On the brown box I put all my dolls of importance to me. I put the dolls I never really considered companions, but were like sidekicks in photo stories or I had planned on something in the future for them. I put them all on eBay.
So here was my dolls as of yesterday. The china head in white was put on eBay yesterday, so it is down by one. She is incredible lovely but I purchased her while we were trucking and didn’t have the chance to bond with her. In the middle is my core….my woodens and Olivia. They are who I feel the strongest about. Yorik is my husband’s doll but he can’t wrap his mind around him yet, but when I mentioned possibly selling him, he thought that we should keep him. I smiled because we are only starting this process and he is already wavering himself.
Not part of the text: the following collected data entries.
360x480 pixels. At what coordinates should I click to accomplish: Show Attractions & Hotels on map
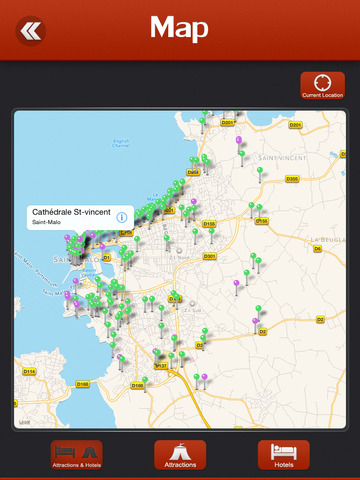click(x=77, y=455)
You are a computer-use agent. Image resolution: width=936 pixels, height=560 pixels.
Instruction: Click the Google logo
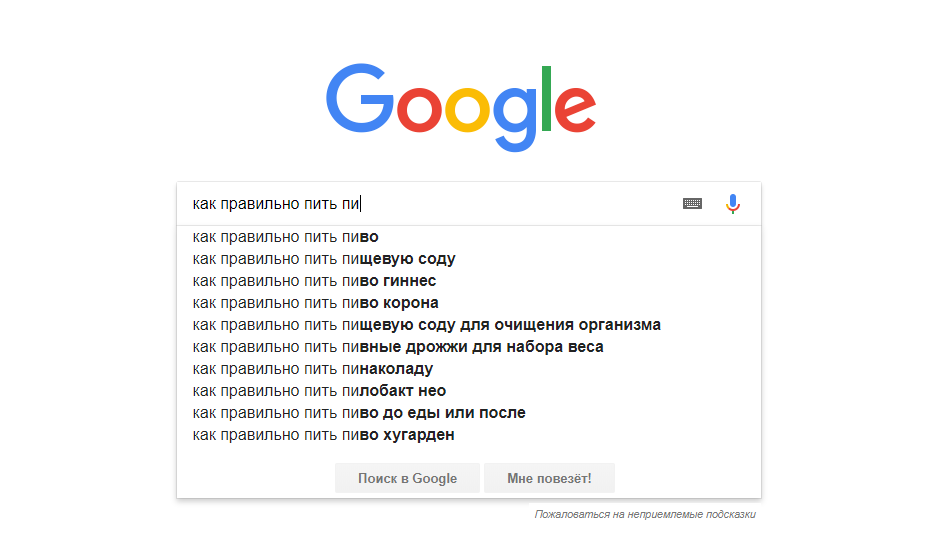click(461, 106)
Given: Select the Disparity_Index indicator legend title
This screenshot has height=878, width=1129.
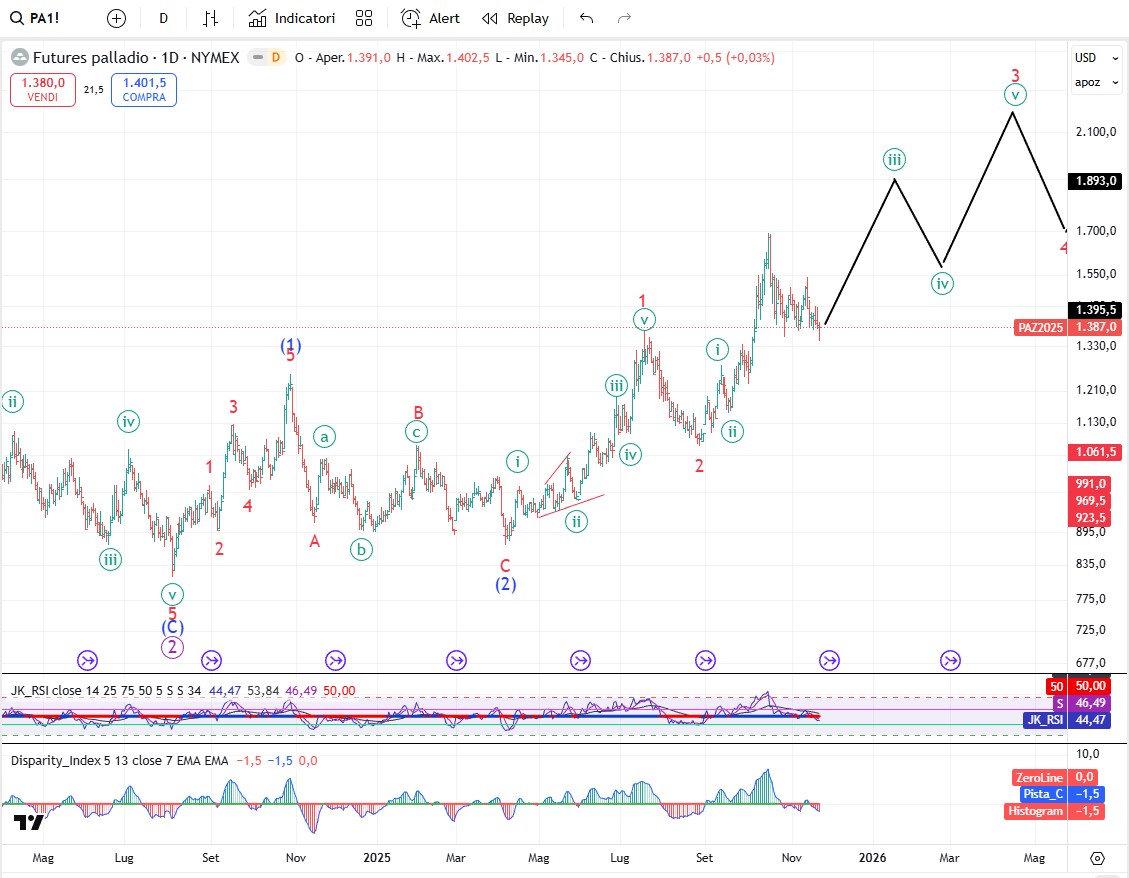Looking at the screenshot, I should click(58, 760).
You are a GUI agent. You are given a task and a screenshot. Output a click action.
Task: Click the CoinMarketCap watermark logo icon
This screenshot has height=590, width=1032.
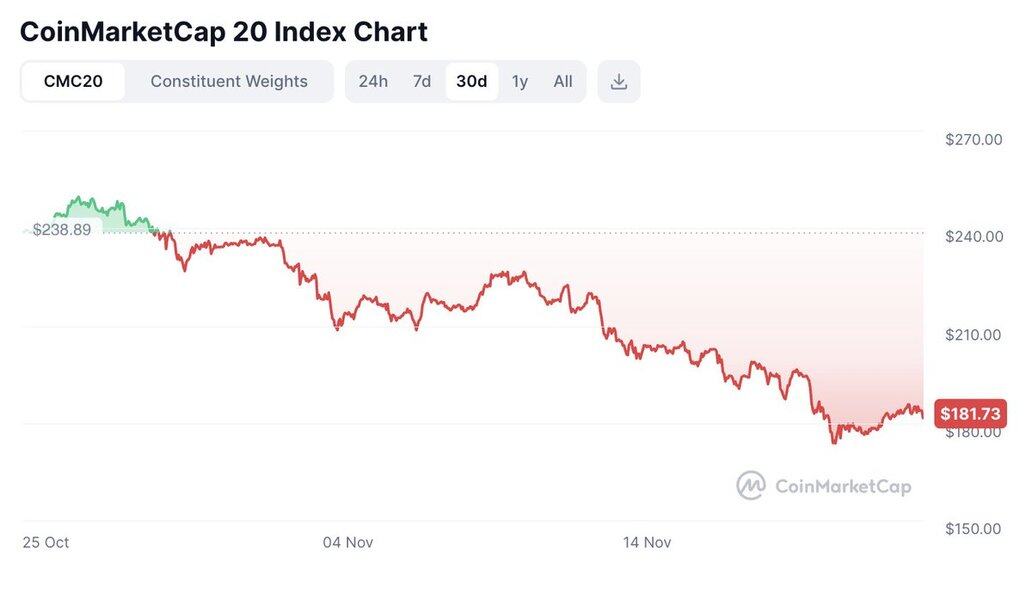[x=751, y=486]
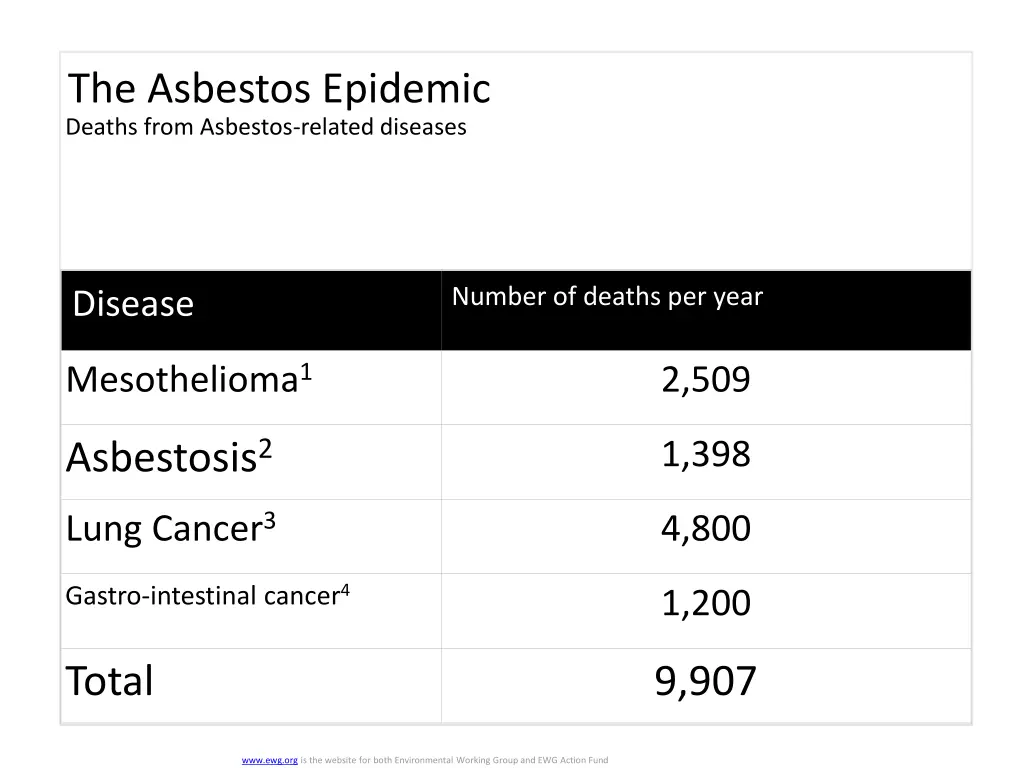The width and height of the screenshot is (1024, 768).
Task: Click the 9,907 total value
Action: pos(705,681)
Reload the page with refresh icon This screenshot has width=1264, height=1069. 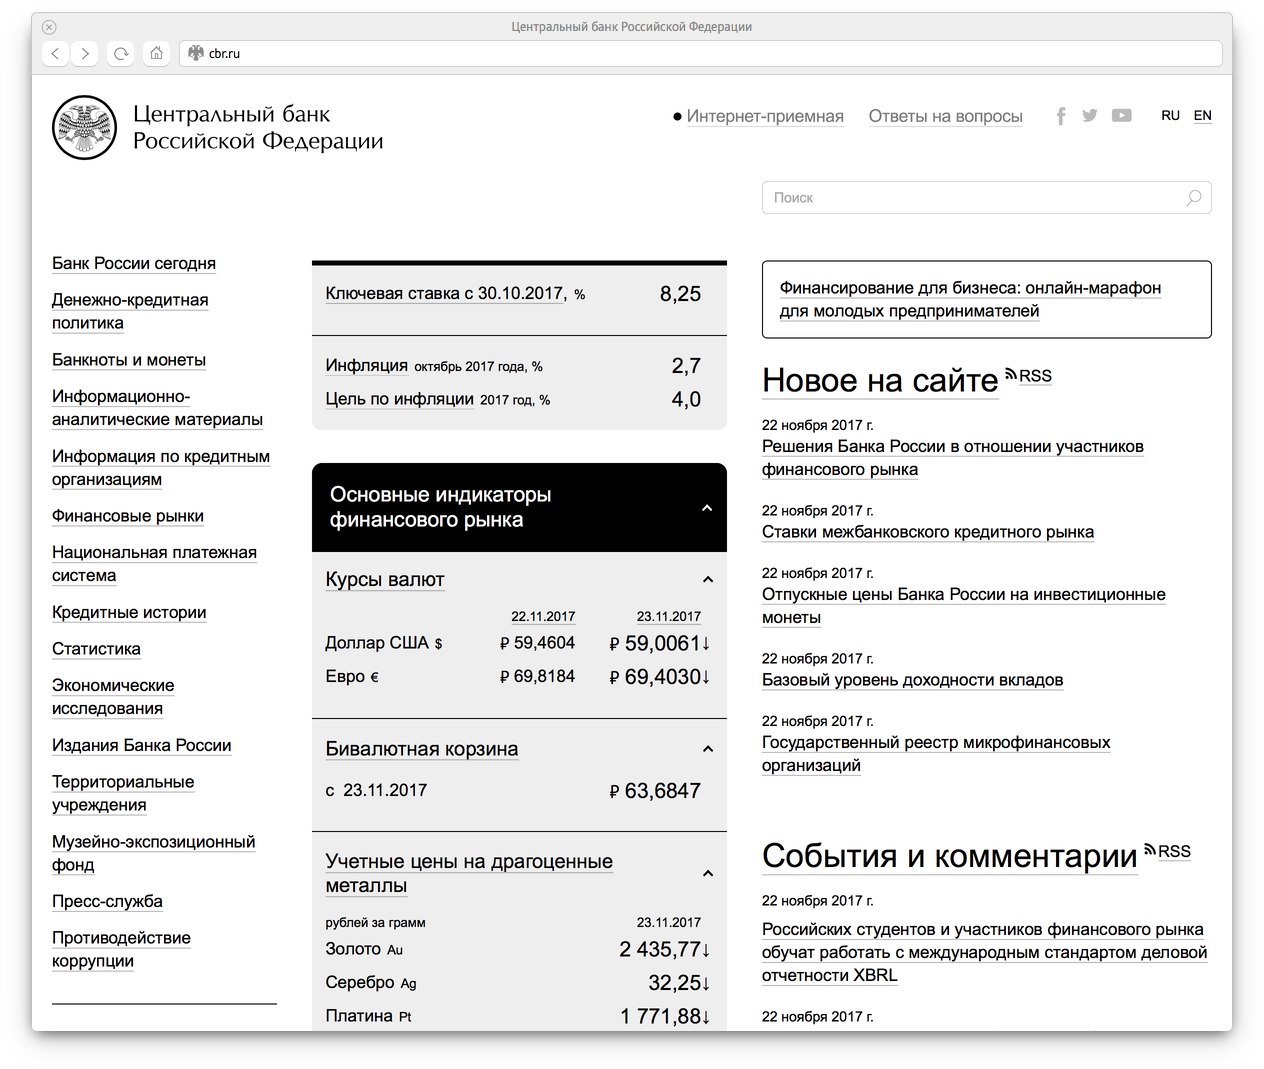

And Evie…..well she has certainly been a big part of my dolly days since 2006. The difference in play is that the resins seem to need more care and with their expressions, have more intensity. There is always the fear of them toppling while photographing and the fears of skin turning yellow, fingers or noses chipping. I noticed that the smaller resins, Audrey and Hammie had a delightfully heaviness and solid feel to them, they were more fluid in movement. Evie’s stringing is getting quite loose and is floppy, Yorik is so tightly strung he is stiff.
The woodens on the other hand are cheerful in expressions, have a nicer feel to their skin (I have always loved the feel of wood and natural things). They are not as poseable as the resins, although my Schoenhut is better than the resins in holding her positions. To me, the woodens are the best for everyday fun and play. I simply adore them. Has my attachment to Evie kept me in the BJD world when my heart has been leaning towards the simpler dolls? Honestly, I never thought I would go in this direction, the perfection of the doll with perfect bodies and glass eyes were always important to me. Now, with my husband and I simplifying our lives with everything else, it only seems natural to let go of the top of the line thinking and let myself find the companionship and joy of a simple wooden doll.
I am still feeling a warm companionship from Jollyann, loving her whole being, from her size, shape and the way those eyeglasses make her eyes so real. I toyed a few times in thinking maybe just her…pack the big trunk and items just for her. I have toyed with this idea of a single companion for many years, but this is truly about the last time I could have the valuable dolls that I do have. I want to go as simple as I can, but I am still wavering and sometimes all it takes is just seeing a sweet face and I feel guilty for thinking about it. Yet for years, I have been feeling torn about the idea and here I am with only a short few weeks to make final decisions. The reality is, that not having jobs and not sure if we will ever be able to work again, we are living on savings and eventually pensions, and dollies become frivolous purchases that cannot be expected. So here is my point, whether to simplify the dolls, or keep the top dolls? Today that is my challenge.
Before I started working on it, here is my doll room. It is messy because when my husband emptied my storage dressers he plopped the stuff in here. This was NOT how I left it a year ago, LOL. So that is a bit disconcerting to deal with.
I’ll take more pictures of the process, and try to write every day.